In what appears to be a considerable setback for the once-valued $1.2 billion biotech company, CARGO Therapeutics is slashing nearly its entire workforce and halting its drug development efforts. As reported by CARGO's corporate update, the company has decided to suspend the development of CRG-023 and its allogeneic platform. The move comes after the failed Phase 2 study of their leading candidate, firicabtagene autoleucel (firi-cel). It has led to the abrupt appointment of Anup Radhakrishnan as interim CEO to oversee a potential reverse merger or business combination.

With a shrinking workforce set to decrease by about 90%, the San Carlos-based biotech firm once boasted around 170 employees as of last September. Now, the number is likely to plummet to 10 or less, as indicated in a coverage by SFGate. The layoffs, a direct consequence of the drug development discontinuation, represent the second such slashing of jobs this year alone, with an earlier action in January also contributing to a dwindling talent pool within the company.

John Orwin, Chairman of the Board at CARGO, expressed the company's stance, "In connection with the Company’s review of strategic options, the Board has concluded that it is in the best interests of shareholders to cease development operations," as per CARGO's press statement.
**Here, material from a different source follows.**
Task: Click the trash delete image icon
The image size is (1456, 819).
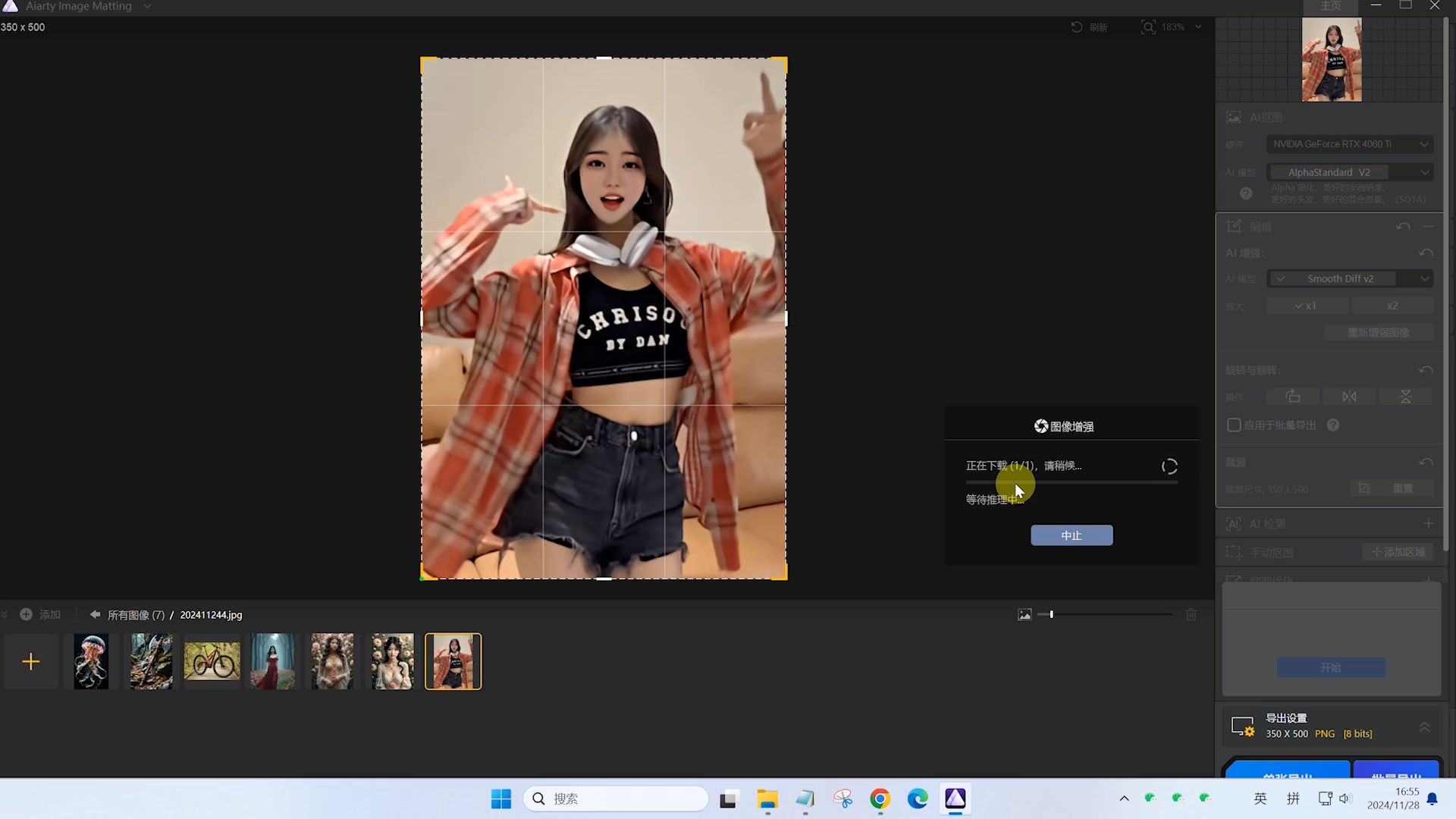Action: [x=1191, y=614]
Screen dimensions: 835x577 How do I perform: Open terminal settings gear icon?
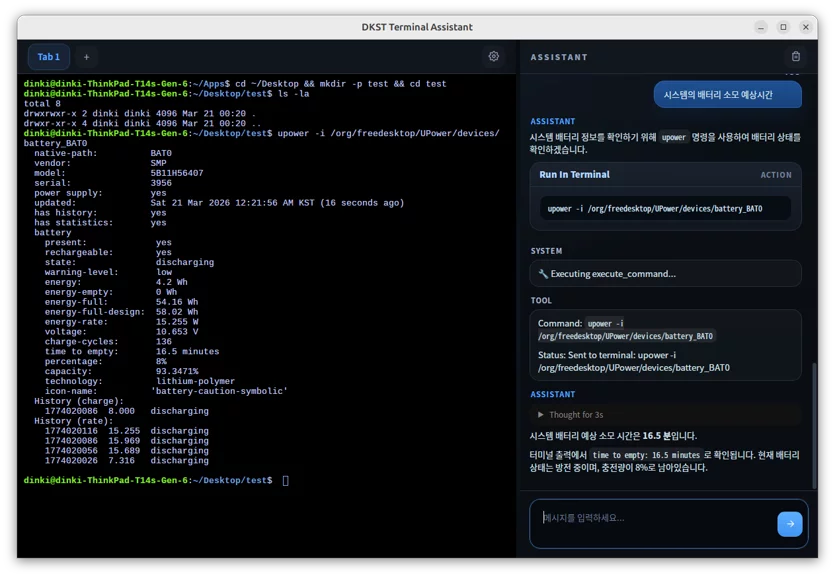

He also intended to prioritize shareholder value and pursue a permanent solution for the company's remaining assets for patient benefit. Amid this organizational pivoting, CARGO is also engaged with TD Cowen as its strategic financial advisor.

The trajectory for Cargo Therapeutics has sharply declined; the company’s market valuation has plummeted from its peak to now less than $200 million. From a high-achieving IPO in 2023, the latest financial turmoil paints a stark contrast, especially after a failed trial spurted safety concerns and subsequent operational halting. According to SFGate, CARGO acknowledged an accumulated deficit of $312 million and bluntly stated its bleak outlook, having "incurred significant losses since our inception, and we expect to incur losses for the foreseeable future. We have no products approved for commercial sale and may never achieve or maintain profitability."